Date: Tue, 23 Oct 2012 15:00:20 +0200
From: Anne Abeillé <anne.abeille at>
Message-Id: <FEFB727A-4D3D-42F8-8EC5-8D4E60764662 at>

Dans le cadre du projet
Approches typologiques des constructions elliptiques (Fédération TUL du

nous avons le plaisir d'accueillir le vendredi 27 octobre
de 10h a 12h
175 rue du chevaleret, 75013 Paris
4e etage, aquarium
l'exposé suivant:

ELLEIPO: Generating Clausal Coordinative Ellipsis in
Dutch, Estonian, German, and Hungarian

Karin Harbusch
Computer Science Dept., University of Koblenz-Landau, GERMANY
harbusch at

In our talk, we present target-language independent syntactic rules to
generate Clausal Coordinate Ellipsis (CCE), i.e. Gapping (including
Long-Distance Gapping, Subgapping and Stripping), Forward and Backward
Conjunction Reduction (FCR and BCR) and Subject Gap with Finite/ Fronted
Verb (SGF). The CCE rules, which are inspired by the psycholinguistic
theory by Kempen (2009), have been implemented in Java (cf. system
ELLEIPO) so that tests for a new target language require the set up of
syntactic trees to be read in by the system. All CCE paraphrases for any
input sentence—provided as output by the ELLEIPO system—have to be
inspected by native speaker with respect to overgeneration, i.e.  does
the list contain any ungrammatical sentence, and undergeneration, i.e.
does the list lack any CCE paraphrase that is licensed in the currently
investigated target language. We show the implementation for Dutch and
German, two Indo-European languages, and for Estonian and Hungarian, two
Finno-Ugric languages.

With respect to incremental production of ellipsis, we present results
from four different corpus studies. After an account of our data
extraction method, we will present a detailed overview of the incidence
of four types of clausal coordinate ellipsis in the spoken and written
treebanks in Dutch (ALPINO and CGN 2.0) and German (TIGER and
VERBMOBIL). Based on the deviating numbers for the individual CCE types,
we propose a theoretical explanation of the data pattern based on the
assumption that during spontaneous speaking the scope (“window”) of
online grammatical planning is basically restricted to one (finite)
clause.
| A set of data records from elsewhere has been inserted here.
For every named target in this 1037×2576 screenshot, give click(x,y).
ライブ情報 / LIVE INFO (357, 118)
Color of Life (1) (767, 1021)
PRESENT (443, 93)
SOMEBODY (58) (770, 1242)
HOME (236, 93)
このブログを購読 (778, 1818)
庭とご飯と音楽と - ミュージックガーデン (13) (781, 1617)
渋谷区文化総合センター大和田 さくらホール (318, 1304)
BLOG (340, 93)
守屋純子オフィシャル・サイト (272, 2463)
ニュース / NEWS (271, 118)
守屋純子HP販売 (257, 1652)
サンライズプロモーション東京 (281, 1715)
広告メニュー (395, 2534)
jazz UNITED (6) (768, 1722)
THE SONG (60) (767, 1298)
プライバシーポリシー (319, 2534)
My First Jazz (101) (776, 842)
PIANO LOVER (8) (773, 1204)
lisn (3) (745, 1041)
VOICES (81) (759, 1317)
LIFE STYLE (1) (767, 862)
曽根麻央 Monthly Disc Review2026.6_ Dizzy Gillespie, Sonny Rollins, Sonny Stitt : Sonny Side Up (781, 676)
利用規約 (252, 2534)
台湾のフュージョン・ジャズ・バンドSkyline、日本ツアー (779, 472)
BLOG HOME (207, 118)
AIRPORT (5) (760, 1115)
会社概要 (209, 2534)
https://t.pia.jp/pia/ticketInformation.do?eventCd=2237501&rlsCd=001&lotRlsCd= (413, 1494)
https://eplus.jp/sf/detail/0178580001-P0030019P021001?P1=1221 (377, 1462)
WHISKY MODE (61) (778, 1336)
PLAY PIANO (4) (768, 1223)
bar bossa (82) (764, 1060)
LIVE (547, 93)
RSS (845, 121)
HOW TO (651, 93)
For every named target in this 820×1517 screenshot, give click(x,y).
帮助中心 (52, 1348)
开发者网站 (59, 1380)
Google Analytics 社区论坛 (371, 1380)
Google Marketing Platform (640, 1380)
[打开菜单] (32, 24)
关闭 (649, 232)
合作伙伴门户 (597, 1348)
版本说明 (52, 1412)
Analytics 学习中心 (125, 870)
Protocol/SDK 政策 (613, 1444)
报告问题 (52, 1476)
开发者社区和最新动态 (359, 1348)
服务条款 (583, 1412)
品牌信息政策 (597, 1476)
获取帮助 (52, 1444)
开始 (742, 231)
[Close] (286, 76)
In producing clausal coordinations, checking the possibility of
“forward” ellipsis (Gapping, Forward Conjunction Reduction) requires
comparison of form and meaning of two adjacent clauses. As this
overtaxes the online planning scope of the sentence production system,
speakers prefer to plan the form of second or later conjoined clauses in
isolation, that is, without taking the shape of preceding clauses into
account and thereby eliminating elliptical options. RNR, the “backward”
versions of coordinate ellipsis, is more severely affected in spoken
language because it requires the simultaneous presence within the
planning window of (nearly) two complete clauses. Indeed, whilst RNR is
readily observable in written texts, in spoken language it is a rare
phenomenon manifesting itself only in very short clauses.